Se necesitan dos años para aprender a hablar y sesenta para callarse.

jueves, 15 de diciembre de 2011

EL ABUELO

Sus vidas habían discurrido parejas. Aquella cama era de nogal y sus padres la recibieron de regalo cuando se casaron; hacía tantos años que ya había perdido la cuenta. Más de los que él tenía. Nunca tuvo duda de que sus primeros instantes se materializaron sobre ella. No desaprovechó la ocasión, siempre que pudo, de ocuparla como un furtivo, y cuando sus padres pasaron a mejor vida, la heredó, siendo desde ese momento titular inseparable de sus sueños, insomnios y otras alegrías. Un hilo invisible los unía, mucho más cuando la enfermedad se cebó en él y, aún contra su voluntad, debió permanecer en ella durante meses. Sentía como aquel mueble inanimado, aquella madera añeja y reseca, hacía valer sus quejas y lamentos al unísono con los suyos.

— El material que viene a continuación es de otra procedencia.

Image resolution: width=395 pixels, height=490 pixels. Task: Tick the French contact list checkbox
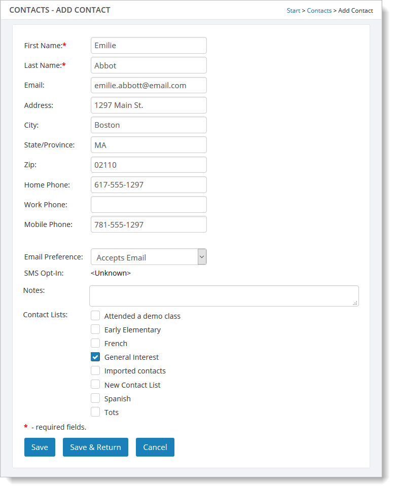click(x=95, y=343)
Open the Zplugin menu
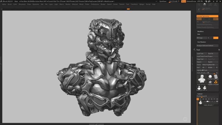This screenshot has height=125, width=222. tap(142, 4)
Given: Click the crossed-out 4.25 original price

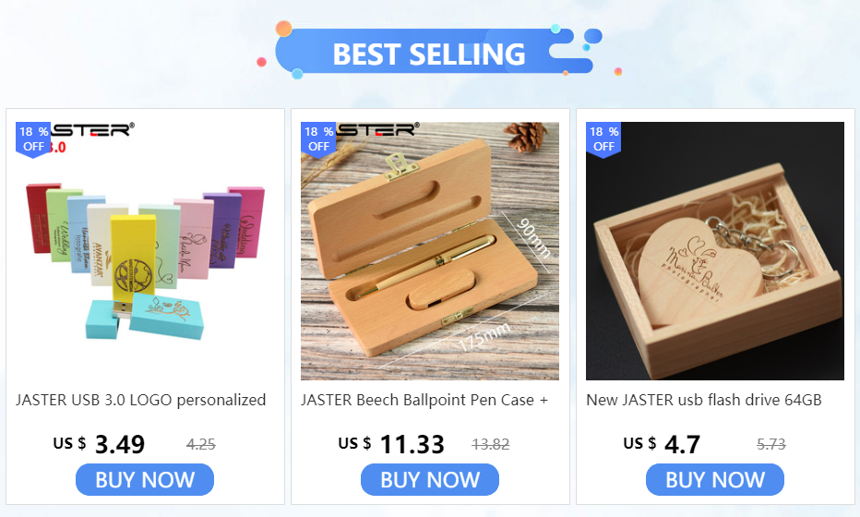Looking at the screenshot, I should pyautogui.click(x=201, y=444).
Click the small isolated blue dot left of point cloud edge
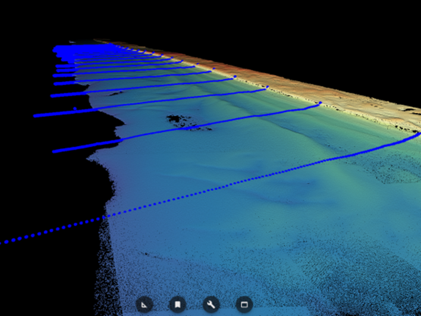421x316 pixels. [x=75, y=108]
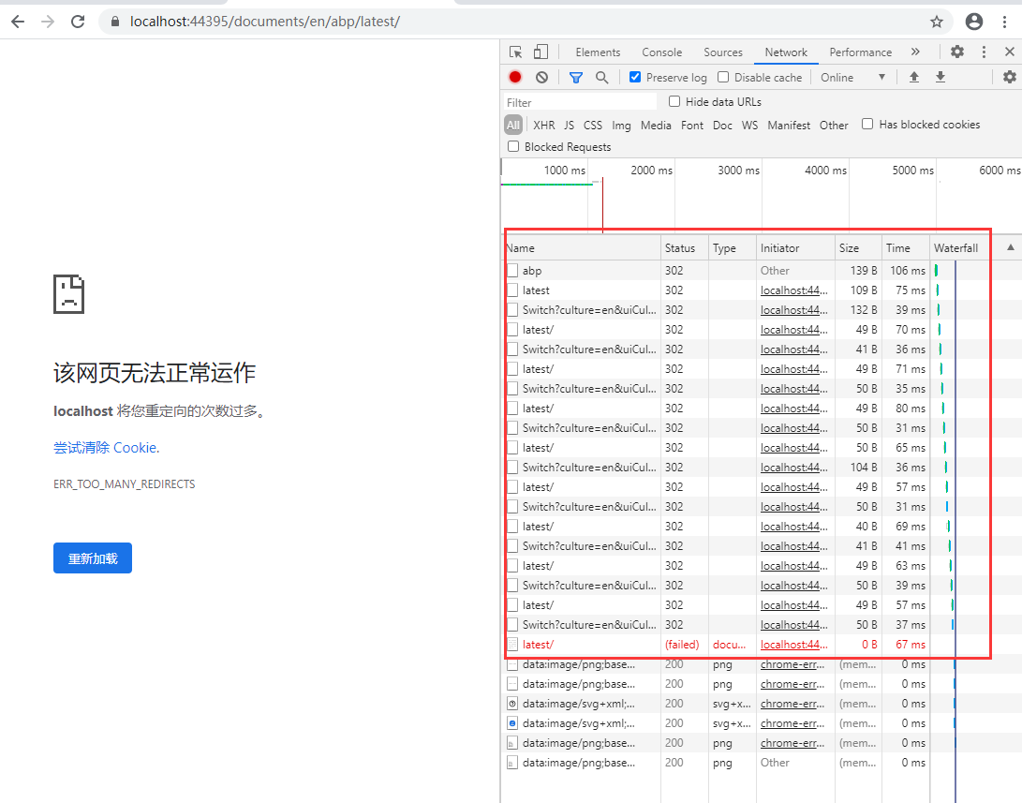Show only XHR requests
Screen dimensions: 1022x803
(x=543, y=124)
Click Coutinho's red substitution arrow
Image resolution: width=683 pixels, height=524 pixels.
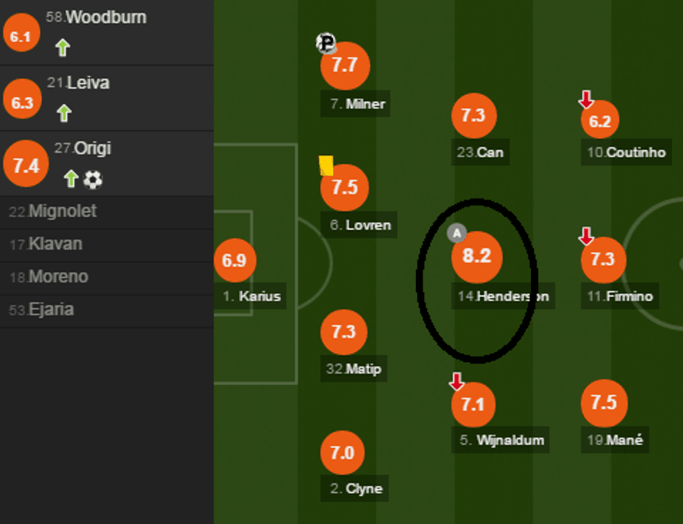point(586,100)
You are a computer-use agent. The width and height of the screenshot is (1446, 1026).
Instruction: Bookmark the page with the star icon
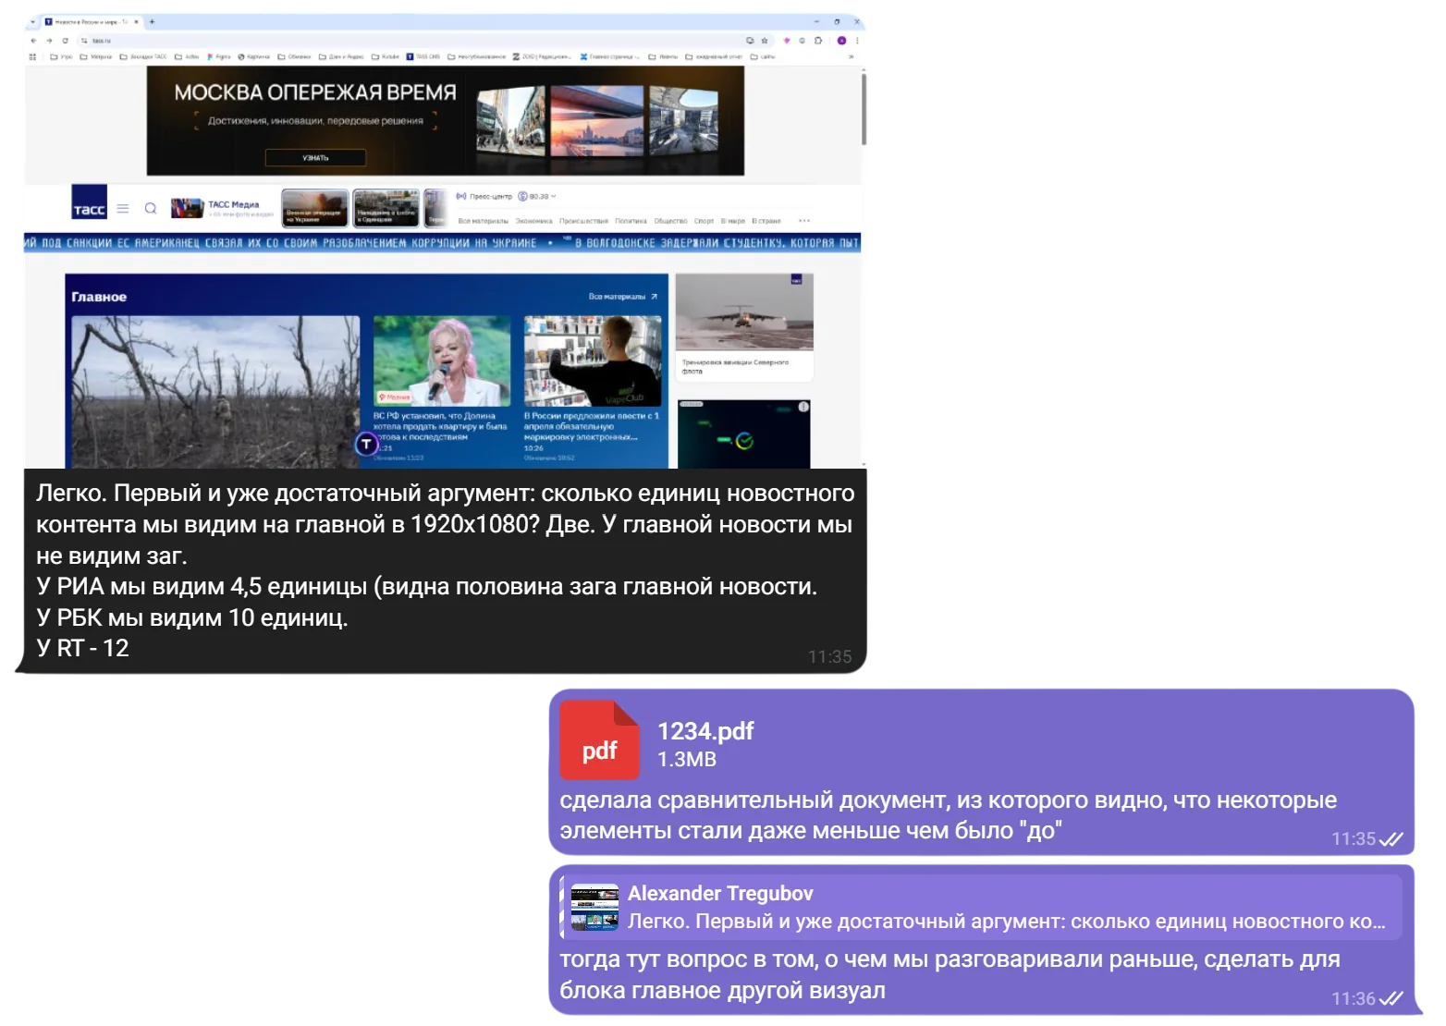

Cuando ya sentía próximo su fin y previendo que sus hijos arrumbarían en cualquier rincón a su amado lecho, hizo llamar al carpintero del pueblo.
-José, quiero que me hagas el cajón con la cama, haz lo posible para que así sea, y no me lo forres de negro. De este modo el abuelo Justo, -aunque muchos consideraron el encargo un antojo cabezón-, tuvo la seguridad de que, por siempre, seguiría “durmiendo” en su cama. Coincidencia o no, cuando el encargo estuvo listo, el abuelo se despidió de este mundo luciendo en sus labios, una vez acomodado dentro de la caja, una sonrisa de oreja a oreja.